## [EXCERPTED TEXT]
☆ ☆ ☆ ☆ ☆

Six Flags Magic Mountain
- Coordinates: 34°25′37″N 118°35′49″W﻿ / ﻿34.427°N 118.597°W
- Status: Removed
- Opening date: 1984
- Closing date: 1985
- Replaced by: Shockwave

General statistics
- Type: Steel
- Manufacturer: Intamin
- Model: Swiss Bob
- Height: 60 ft (18 m)
- Length: 1,490 ft (450 m)
- Speed: 32 mph (51 km/h)
- Inversions: 0
- Duration: 1:30
- Capacity: 600-675 riders per hour
- Height restriction: 42 in (107 cm)
- Flash Pass was Available
- Single rider line was available, removed after 2022
- La Vibora at RCDB

= La Vibora =

Steel bobsled roller coaster

La Vibora (The Viper) was a steel bobsled roller coaster at Six Flags Over Texas in Arlington, Texas, United States. The roller coaster had operated at the park from 1986 to 2024.

==History==
The ride's cars do not run on conventional tubular rails, but instead travel through a winding half-pipe trough that emulates the experience of riding a bobsled. In keeping with the Texas location the theme was changed from an alpine bobsled ride to a snake theme. The name La Vibora translated to English is The Viper.
The coaster's life began at Six Flags Magic Mountain under the name Sarajevo Bobsleds, being named in honor of the 1984 olympics and the ride opened that same year. However, the ride was part of Six Flags' (now defunct) Ride Rotation Program, and the coaster lasted two seasons at Magic Mountain and closed in 1985. That same year the ride ceased operation, the plot of land where the bobsleds stood was reused and housed Batman The Escape (known as Shockwave at Magic Mountain), another roller coaster manufactured by Intamin and the ride was relocated to Six Flags Over Texas and opened as the Avalanche Bobsled in 1986. The ride was later renamed La Vibora and painted to resemble a snake to better match the theme of the Spain section of the park.

The karts/trains that ride on La Vibora are originally from the Bob Track in Efteling.

La Vibora permanently closed during the 2024 season, without prior announcement. It will be replaced with a Dive Coaster. It was later confirmed to be Tormenta Rampaging Run.

With the closure of La Vibora, no Intamin Swiss Bob models remain in operation.

☆ ☆ ☆ ☆ ☆

## [WHAT YOU HAVE TO DO]
Reproduce, word for word, the stretch of the La Vibora text from "- Inversions: 0" through "1986 to 2024.".

☆ ☆ ☆ ☆ ☆

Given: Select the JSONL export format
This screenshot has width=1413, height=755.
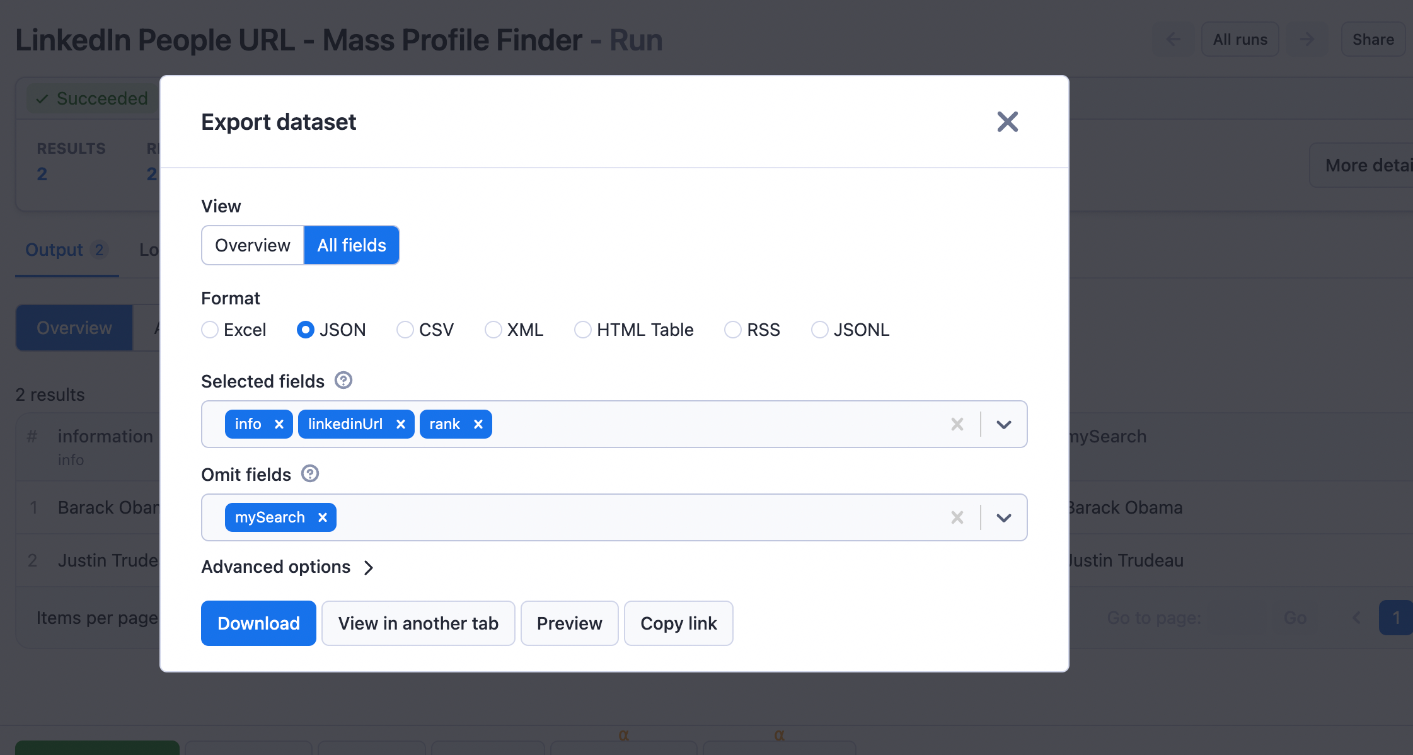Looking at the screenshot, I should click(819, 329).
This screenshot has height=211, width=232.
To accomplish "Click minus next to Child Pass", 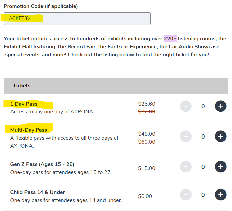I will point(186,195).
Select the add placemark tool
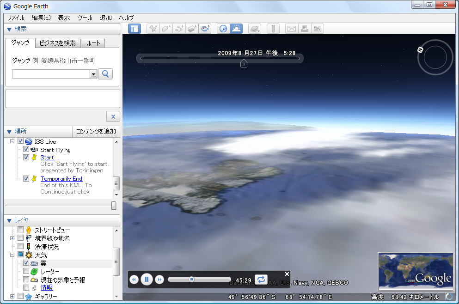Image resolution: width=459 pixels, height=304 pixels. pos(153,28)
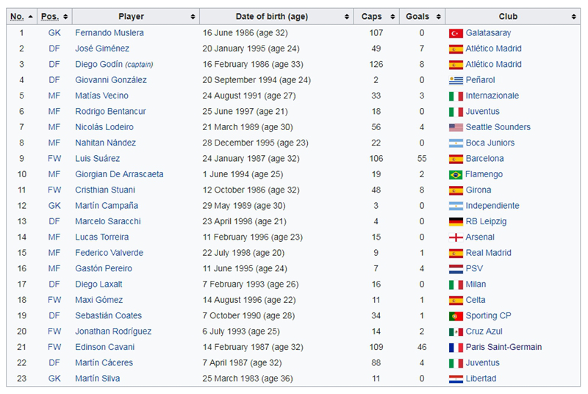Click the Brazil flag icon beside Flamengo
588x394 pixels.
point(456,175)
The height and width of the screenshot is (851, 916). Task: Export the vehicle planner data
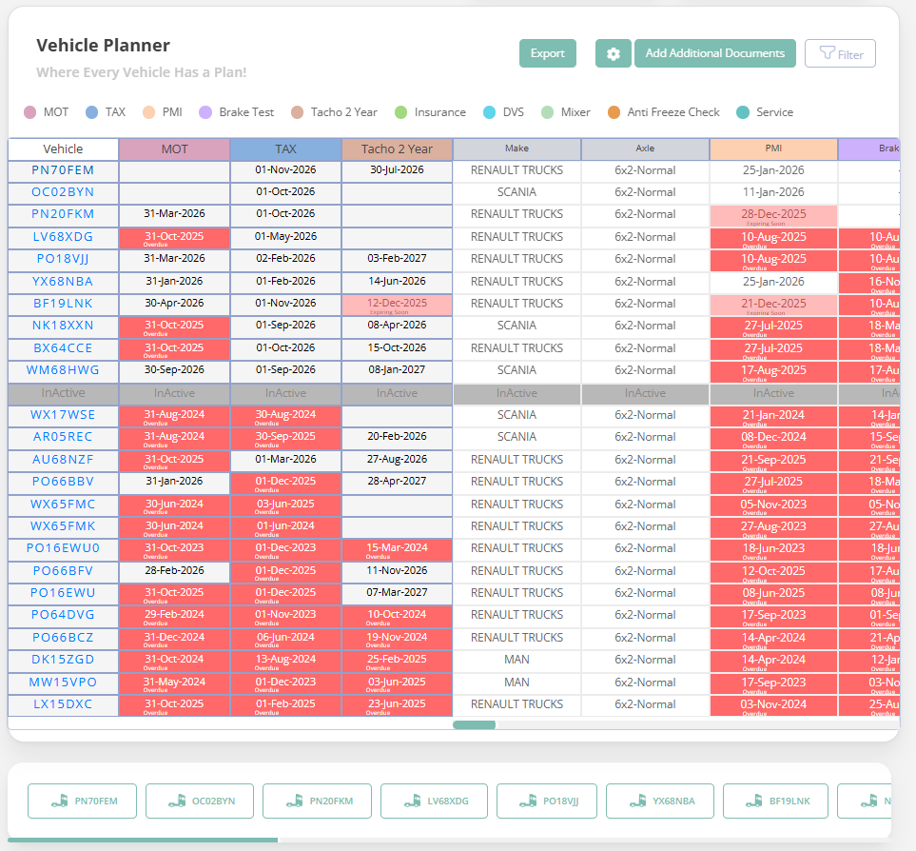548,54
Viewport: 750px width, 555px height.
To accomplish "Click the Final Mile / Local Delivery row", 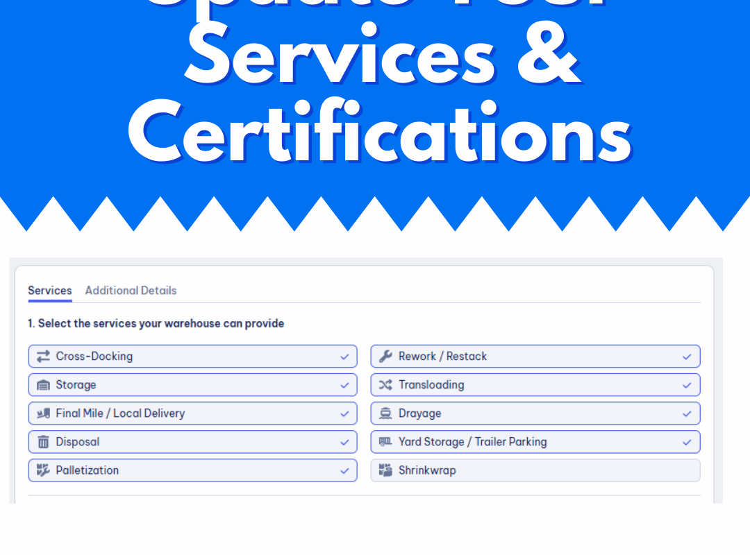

☆ ☆ ☆ ☆ ☆

## [RESULT BELOW]
- Inversions: 0
- Duration: 1:30
- Capacity: 600-675 riders per hour
- Height restriction: 42 in (107 cm)
- Flash Pass was Available
- Single rider line was available, removed after 2022
- La Vibora at RCDB

= La Vibora =

Steel bobsled roller coaster

La Vibora (The Viper) was a steel bobsled roller coaster at Six Flags Over Texas in Arlington, Texas, United States. The roller coaster had operated at the park from 1986 to 2024.